## WHAT YOU SHOULD DO
Using the entries below, output exactly the lines from the one containing "Given: Open the panel preferences gear icon" through the final line, both included, and no others.

## DATA
-=-=-

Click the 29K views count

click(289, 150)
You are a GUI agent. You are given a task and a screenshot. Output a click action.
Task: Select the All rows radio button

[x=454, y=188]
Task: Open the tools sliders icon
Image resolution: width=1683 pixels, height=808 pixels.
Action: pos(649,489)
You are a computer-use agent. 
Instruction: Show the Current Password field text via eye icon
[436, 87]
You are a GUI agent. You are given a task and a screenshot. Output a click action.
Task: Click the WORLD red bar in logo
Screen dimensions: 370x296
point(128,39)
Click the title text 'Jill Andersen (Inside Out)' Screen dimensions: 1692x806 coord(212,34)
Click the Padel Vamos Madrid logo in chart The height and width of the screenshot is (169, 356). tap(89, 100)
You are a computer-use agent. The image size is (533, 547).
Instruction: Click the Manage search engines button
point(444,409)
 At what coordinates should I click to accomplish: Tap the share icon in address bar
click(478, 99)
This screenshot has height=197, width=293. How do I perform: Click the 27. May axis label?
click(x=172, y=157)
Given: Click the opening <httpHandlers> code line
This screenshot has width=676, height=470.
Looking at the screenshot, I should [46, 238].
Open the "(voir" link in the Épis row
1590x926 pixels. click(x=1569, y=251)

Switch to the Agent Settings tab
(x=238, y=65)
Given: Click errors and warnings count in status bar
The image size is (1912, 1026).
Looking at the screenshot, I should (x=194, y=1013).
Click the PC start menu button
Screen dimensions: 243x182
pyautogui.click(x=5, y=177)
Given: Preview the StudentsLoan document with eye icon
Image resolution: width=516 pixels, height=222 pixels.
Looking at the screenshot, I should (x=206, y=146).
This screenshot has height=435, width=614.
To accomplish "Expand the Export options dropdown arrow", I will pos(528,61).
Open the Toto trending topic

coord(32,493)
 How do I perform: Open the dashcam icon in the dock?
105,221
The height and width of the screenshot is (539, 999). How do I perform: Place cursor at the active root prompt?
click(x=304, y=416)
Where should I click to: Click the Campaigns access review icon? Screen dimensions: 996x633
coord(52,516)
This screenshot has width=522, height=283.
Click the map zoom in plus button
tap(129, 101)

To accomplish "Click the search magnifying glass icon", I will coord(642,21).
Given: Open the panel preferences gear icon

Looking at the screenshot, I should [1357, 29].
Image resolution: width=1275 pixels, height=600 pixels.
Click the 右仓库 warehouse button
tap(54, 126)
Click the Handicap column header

-=-=-

## YOUR RESPONSE
Given: Open the panel preferences gear icon

Looking at the screenshot, I should [1357, 29].
Image resolution: width=1275 pixels, height=600 pixels.
Click the 右仓库 warehouse button
tap(54, 126)
Click the Handicap column header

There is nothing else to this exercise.